When you visit this country in Central America and the Caribbean, consider the natural hazards in Honduras: Frequent, but generally mild, earthquakes, extremely susceptible to damaging hurricanes and floods along the Caribbean coast, while infectious diseases are a degree of risk: high food or waterborne diseases: bacterial diarrhea, hepatitis A, and typhoid fever vectorborne diseases: dengue fever and malaria.
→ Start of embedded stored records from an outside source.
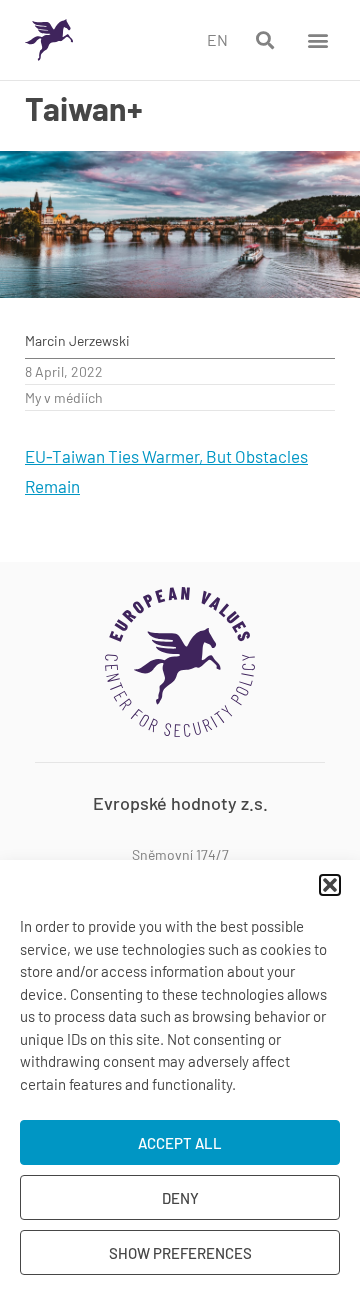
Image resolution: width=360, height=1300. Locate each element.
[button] (330, 885)
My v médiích (64, 397)
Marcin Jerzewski (77, 340)
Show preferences (180, 1253)
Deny (180, 1198)
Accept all (180, 1143)
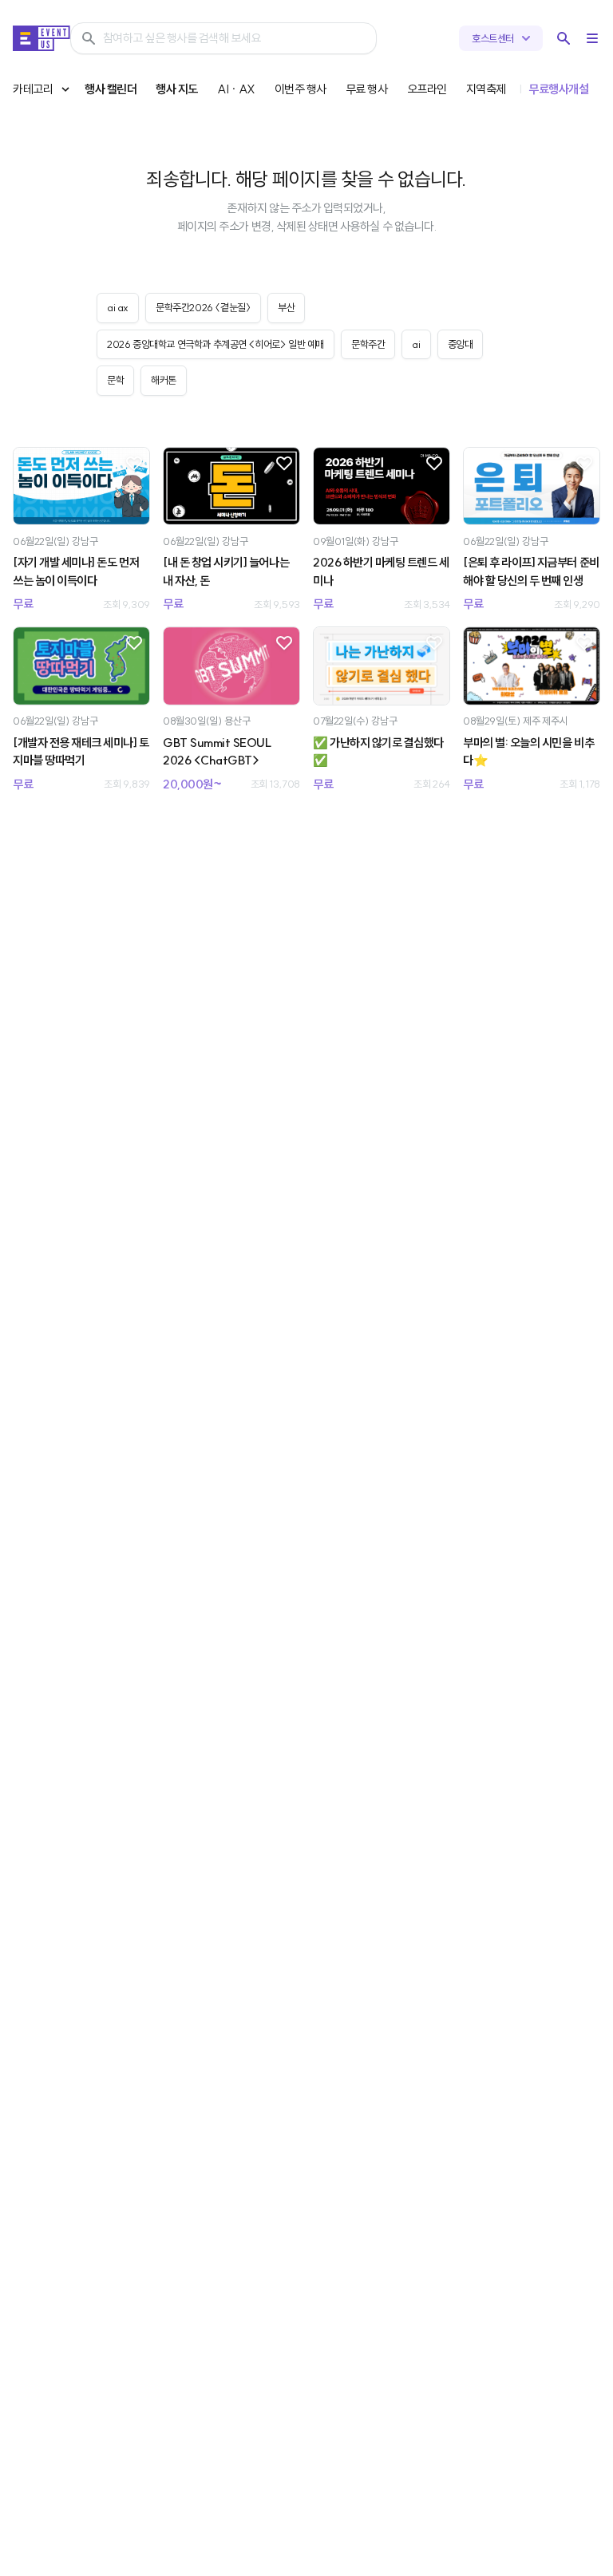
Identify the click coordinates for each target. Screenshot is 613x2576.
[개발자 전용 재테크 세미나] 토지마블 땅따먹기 (81, 751)
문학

Note: active local transmission of Zika virus by Aedes species mosquitoes has been identified in this country (as of August 2016); it poses a substantial risk (a large number of cases possible) among US citizens if bitten by an infective mosquito; other less common ways to get Zika are through sex, via blood transfusion, or during pregnancy, in which the pregnant woman passes Zika virus to her fetus (2016).
Also, note that Honduras faces the following environmental issues: Urban population expanding, Deforestation results from logging and the clearing of land for agricultural purposes, Further land degradation, and soil erosion hastened by uncontrolled development and improper land-use practices such as the farming of marginal lands, Mining activities polluting Lago de Yojoa (the country’s largest source of a freshwater well as several rivers and streams, with heavy metals.